In the sixteenth episode of the first season of Arrested Development, "Altar Egos," we see young Michael Bluth as a lawyer in a play (and again later in the tenth episode of season three, "Fakin' It"):

Narrator: In order to satisfy an English requirement, Michael appeared in the Drama Club’s production of an original play, “The Trial of Captain Hook.”

Young Michael: (singing) / You’re a crook, Captain Hook / / Judge, won’t you throw the book at the pirate... /

The Trial of Captain Hook

Logic suggests they wouldn't set up a shot that elaborate for about nine seconds of a joke, but maybe they would. Is there any additional footage of this play beyond what we see in these two episodes?

  • 7
    I feel like if anyone were going to set up a set like that for a nine-second joke, it would be Arrested Development.
    – hairboat
    May 14, 2012 at 15:59

2 Answers 2


In Season 4, Episode 1, "The Trial of Captain Hook" is revisited with additional footage (15:00 minutes in).

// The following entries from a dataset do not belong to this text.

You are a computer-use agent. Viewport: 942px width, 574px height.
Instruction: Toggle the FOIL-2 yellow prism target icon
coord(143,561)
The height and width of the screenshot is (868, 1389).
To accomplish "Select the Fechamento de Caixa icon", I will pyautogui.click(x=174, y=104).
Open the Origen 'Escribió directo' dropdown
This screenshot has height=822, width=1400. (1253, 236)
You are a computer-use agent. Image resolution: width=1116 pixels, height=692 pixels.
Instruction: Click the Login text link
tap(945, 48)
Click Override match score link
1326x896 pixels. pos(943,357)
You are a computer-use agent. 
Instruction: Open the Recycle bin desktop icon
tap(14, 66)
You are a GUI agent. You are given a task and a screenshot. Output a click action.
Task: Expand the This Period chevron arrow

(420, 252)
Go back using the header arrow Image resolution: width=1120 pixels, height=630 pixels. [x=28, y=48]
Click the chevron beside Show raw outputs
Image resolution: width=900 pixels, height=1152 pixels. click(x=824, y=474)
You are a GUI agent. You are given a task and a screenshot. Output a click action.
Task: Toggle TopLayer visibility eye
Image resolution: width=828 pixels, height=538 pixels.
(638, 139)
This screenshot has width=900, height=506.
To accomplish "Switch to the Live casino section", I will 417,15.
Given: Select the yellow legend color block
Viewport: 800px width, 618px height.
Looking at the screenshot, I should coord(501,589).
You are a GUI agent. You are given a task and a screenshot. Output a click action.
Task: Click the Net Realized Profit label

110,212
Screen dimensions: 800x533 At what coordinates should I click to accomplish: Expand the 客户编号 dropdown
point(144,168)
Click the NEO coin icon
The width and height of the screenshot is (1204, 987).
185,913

Here, Peter pan is bumping into the seal (of the court) while flying, Buster calling out about the newly dislodged "Loose seal" and then Lucille (being oblivious to this development) mistakenly believing Buster is calling her for attention.

It is unclear whether this is new footage (on a recreated set) or if it is previously unaired footage. I speculate that the courtroom and play was older, previously un-aired footage edited in with new, original reaction scenes with Kristin Wiig.

For further insight into this comedy, see this page about Hidden Jokes from Ep 1 & 2.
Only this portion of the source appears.